I left and I swore I'd limit my returns. I'd go there dutifully once or twice a year to see the parents and give the neighbours something to talk about. Then, a couple of years ago, I went back because I was setting off with an old friend on a charity trip. We coincided the launch with the village carnival. I watched as my mate talked to the people we'd grown up with. I saw folks from my past step forward, unsolicited, to hand us cheques and equipment, cash by the handfuls, and to wish us well. Their generosity was overwhelming and their kindness was contagious. The gossip network that had terrorised my youth was the same one that spread the word that there was a good cause to be supported. I stood with a collecting bucket at the tractor show, knee deep in churned up mud amidst 30 amateur line dancers, listening to appalling country and western as familiar faces came up to talk to us, congratulate us and give us words of encouragement. I felt like I'd stumbled into The Waltons. We drove out of town with a thousand people clapping and cheering us on our way and for the first time ever I was really proud of where I came from.

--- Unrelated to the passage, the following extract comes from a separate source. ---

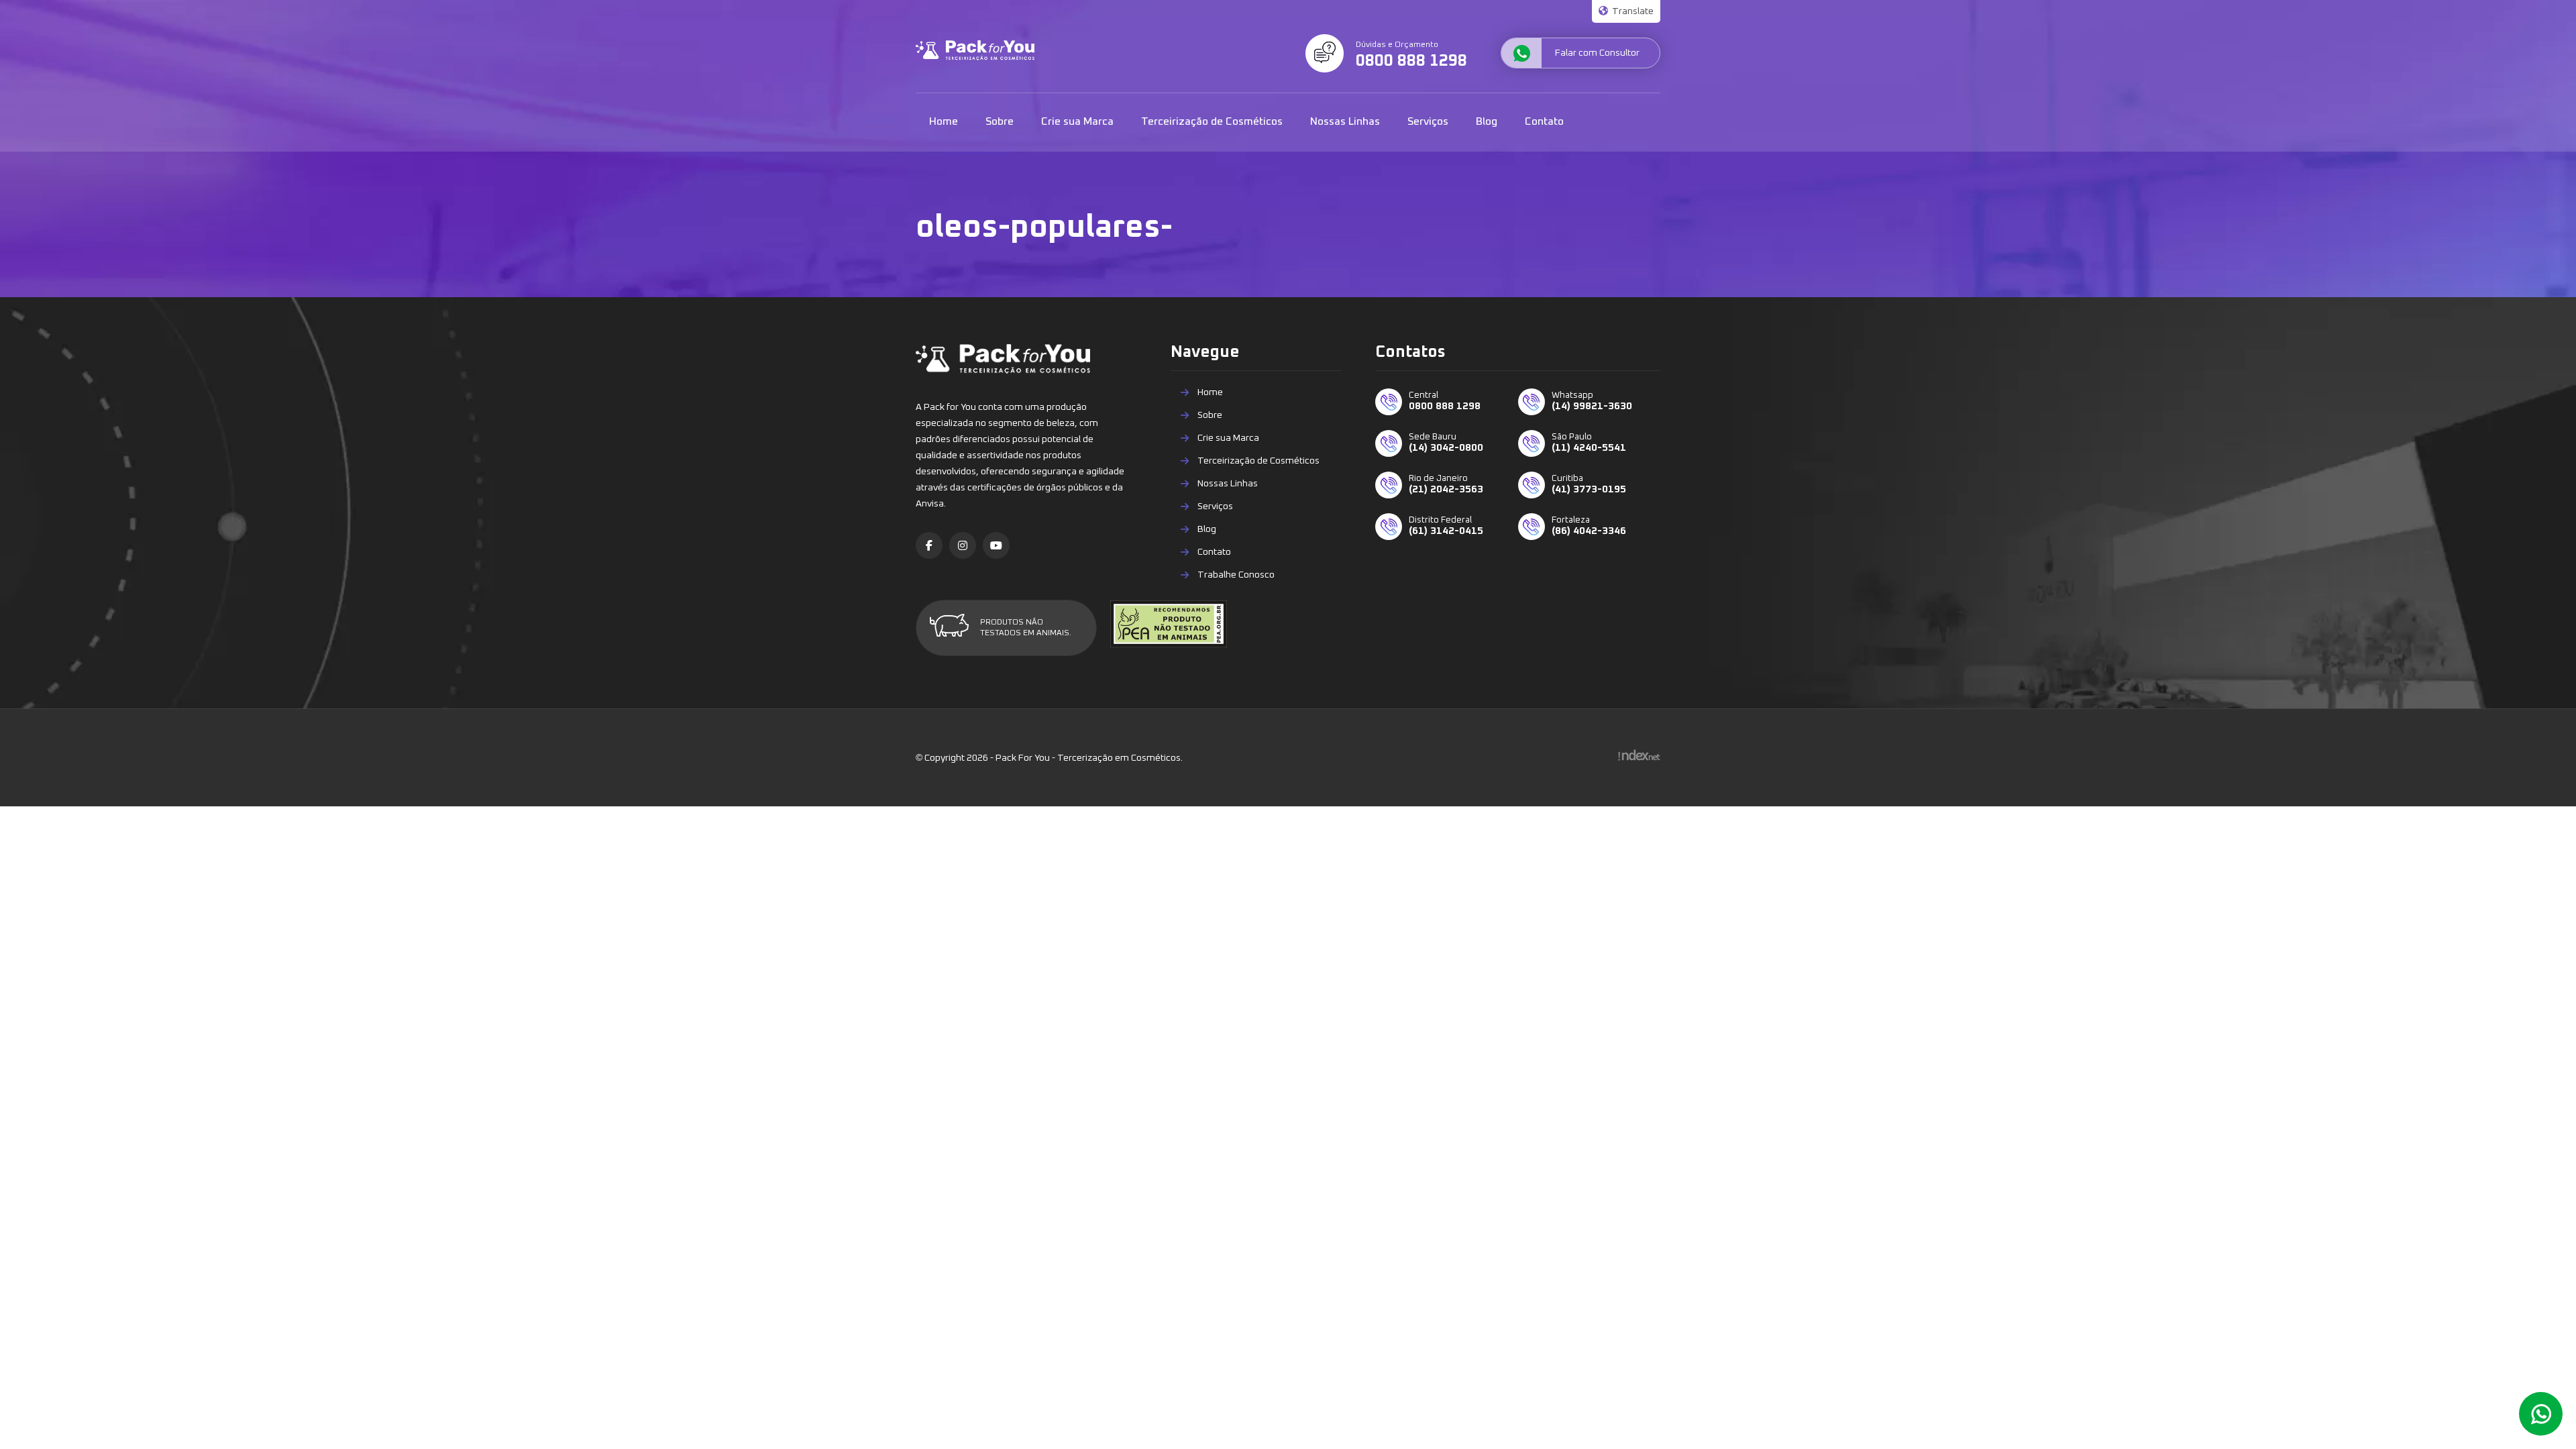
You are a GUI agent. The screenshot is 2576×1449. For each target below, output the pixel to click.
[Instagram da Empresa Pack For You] (962, 545)
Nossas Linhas (1345, 121)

It is a shit hole though. But it's not as bad as the next village over. They don't even have a pub.
(, Wed 4 Nov 2009, 10:11, 14 replies)
this is much better than most entries this week
well done
(, Wed 4 Nov 2009, 10:27, closed)
Agreed
*click*
(, Wed 4 Nov 2009, 13:47, closed)
Aw, I had a little lump in my eye reading that.
*clicky*
(, Wed 4 Nov 2009, 11:00, closed)
Superb
Wonderfully written, genuinely charming, relevant and even a slight twist at the end.
So much better than the usual rants.
(, Wed 4 Nov 2009, 12:44, closed)
How lovely.
And instead of marrying your cousin, you opted for a midget, (albeit a very handsome one) : )
(, Wed 4 Nov 2009, 13:02, closed)
It was that or someone with six toes.

(, Wed 4 Nov 2009, 13:19, closed)
Farming Accident?
I've got all 10 toes still.
Most of them on my feet as well.
(, Wed 4 Nov 2009, 13:23, closed)
Six on each foot
and an extra chromosome.
(, Wed 4 Nov 2009, 13:26, closed)
Y or Z ?
Having said that, on my trips around Ireland I've never thought they looked like inbreds, like you get in some of the more backwater places in England.
(, Wed 4 Nov 2009, 13:37, closed)
But were you ever in Cavan?
Even Kerry people make jokes about Cavan.
(, Wed 4 Nov 2009, 13:42, closed)
Most places on the Ring of Kerry, plus Waterford area.
I'll have to make it a destination when I'm over there next.

The trouble is, I'm a keen photographer, and I keep stopping around every corner because the scenery is so wonderful around there. Means I don't get very far!
(, Wed 4 Nov 2009, 13:48, closed)
Nice little story that
have a little clicky
(, Wed 4 Nov 2009, 23:14, closed)
The next village doesn't have a pub?
It's Ireland FFS. How does somewhere in Ireland not have a pub?
(, Thu 5 Nov 2009, 1:41, closed)
In Norn Iron there are a number of "dry towns"
(usually predominantly populated by Free Presbyterians) where drinking is considered to be EVIL or CATHOLIC or something else they fear.

They chain up the swings in the park on Sundays too.